Team Trump Spews Legal Garbage on Minnesota Shootings
The factual bullshit from Trump-administration officials about Minnesota is, at least, easily detected: Hear claim, watch video, reject claim.
DHS Secretary Kristi Noem declares that Alex Pretti “brandished” a firearm. (He did not.) White House Deputy Chief of Staff Stephen Miller tells us Pretti was “an assassin” who “tried to murder federal agents.” (Pretti never drew his weapon, got pepper-sprayed, and wound up at the bottom of an ICE dogpile.) Donald Trump proclaims that Renee Good “violently, willfully, and viciously ran over the ICE officer.” (Glancing contact, yes; “ran over,” no.)

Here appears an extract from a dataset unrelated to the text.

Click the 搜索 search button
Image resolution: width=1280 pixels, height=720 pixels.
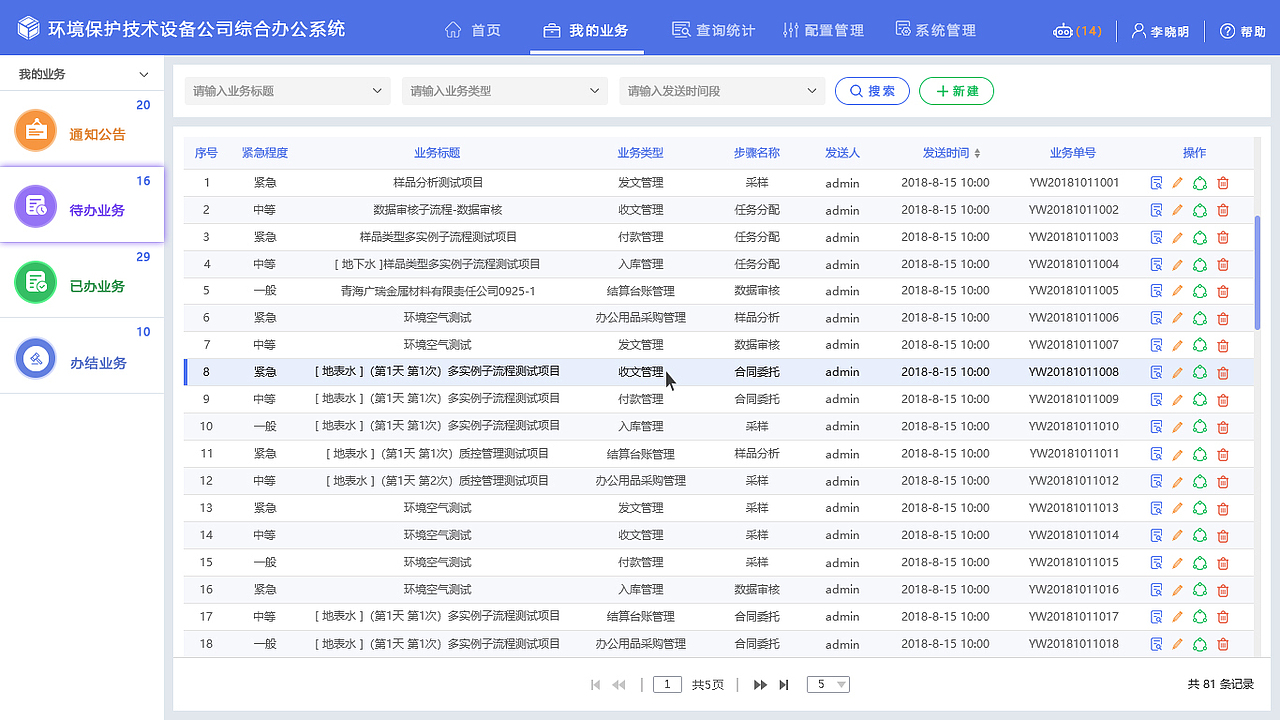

But these flagrant fabrications about what happened on the streets rest on a latticework of subtler but similarly insidious falsehoods about the law. The administration’s serial legal misstatements support the garbage it’s spewing about the facts. So let’s address and correct some of the most egregious examples.
1) “Domestic terrorist” (used by Miller, Noem, and Deputy Attorney General Todd Blanche to describe, at various points, Good, Pretti, Minnesota Governor Tim Walz, and Minneapolis Mayor Jacob Frey).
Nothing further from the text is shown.